El mariscal de campo Tom Brady lanzó para 304 yardas y cuatro pases de anotación que permitieron a los Patriots de Nueva Inglaterra ganar por paliza de por 7-45 a los Rams de San Luis, que jugaron como locales en el partido disputado en el estadio de Wembley, en Londres.

El tradicional partido de la Liga Nacional de Fútbol Americano (NFL) volvió a cumplir con todas las espectativas tanto deportivas como de asistencia de aficionados al registrar el estadio una entrada de 84.004 espectadores.

En el majestuoso escenario y césped de Wembley, la figura de Brady volvió a brillar de manera especial al convertirse en la gran figura que dirigió la exhibición ofensiva de los Patriots.

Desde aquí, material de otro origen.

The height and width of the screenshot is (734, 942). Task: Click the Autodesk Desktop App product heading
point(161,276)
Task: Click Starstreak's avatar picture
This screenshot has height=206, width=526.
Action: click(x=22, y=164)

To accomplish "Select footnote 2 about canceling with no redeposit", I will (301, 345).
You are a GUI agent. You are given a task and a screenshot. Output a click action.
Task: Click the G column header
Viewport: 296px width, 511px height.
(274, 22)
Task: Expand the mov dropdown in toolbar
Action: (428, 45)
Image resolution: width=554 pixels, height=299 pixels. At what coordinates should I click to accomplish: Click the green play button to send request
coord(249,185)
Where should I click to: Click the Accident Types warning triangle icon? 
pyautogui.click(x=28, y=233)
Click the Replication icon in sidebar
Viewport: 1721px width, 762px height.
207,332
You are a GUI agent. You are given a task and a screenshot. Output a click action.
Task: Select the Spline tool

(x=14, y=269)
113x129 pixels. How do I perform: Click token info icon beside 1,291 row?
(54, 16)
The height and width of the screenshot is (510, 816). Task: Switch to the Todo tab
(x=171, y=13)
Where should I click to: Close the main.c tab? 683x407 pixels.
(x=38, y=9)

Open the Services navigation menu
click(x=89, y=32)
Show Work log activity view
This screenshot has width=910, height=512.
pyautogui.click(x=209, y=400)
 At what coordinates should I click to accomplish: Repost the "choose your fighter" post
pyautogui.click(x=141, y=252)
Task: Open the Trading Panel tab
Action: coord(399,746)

La gran labor de Brady permitió a los Patriots dejar su marca en 5-3 y mantenerse líderes en la División Este de la Conferencia Americana (AFC).

Brady hizo contacto en el primer cuarto con el receptor abierto Brandon Lloyd, con pase de 19 yardas; en el segundo encontró al 'tight end' Rob Gronkowski, con envío de siete yardas; en el tercero volvió a tener conexión con Lloyd con otro de nueve, y en el cuarto reencontró a Gronkowski con otro lanzamiento de 14 yardas.

El mariscal de campo estelar de los Patriots concluyó el partido con 23 pases de 35 intentos para un total de 304 yardas de ganancia, cuatro envíos de anotación, no le interceptaron ningún balón y dejó en 131,1 su índice pasador.

Mientras que los Rams (3-5) consideraban que podrían conseguir el triunfo, luego que en el primer cuarto el mariscal de campo Sam Bradford encontró a su receptor abierto Chris Givens con pase de 50 yardas para anotación, pero fue todo un espejismo.

Bradford terminó con 22 de 30 pases para 205 yardas con un pase de anotación y uno interceptado.

La defensa de los Patriots mantuvo una presión permanente sobre Bradford al que derribaron dos veces de las 25 que estuvo en peligro de ser alcanzado por los jugadores rivales antes que soltase el balón.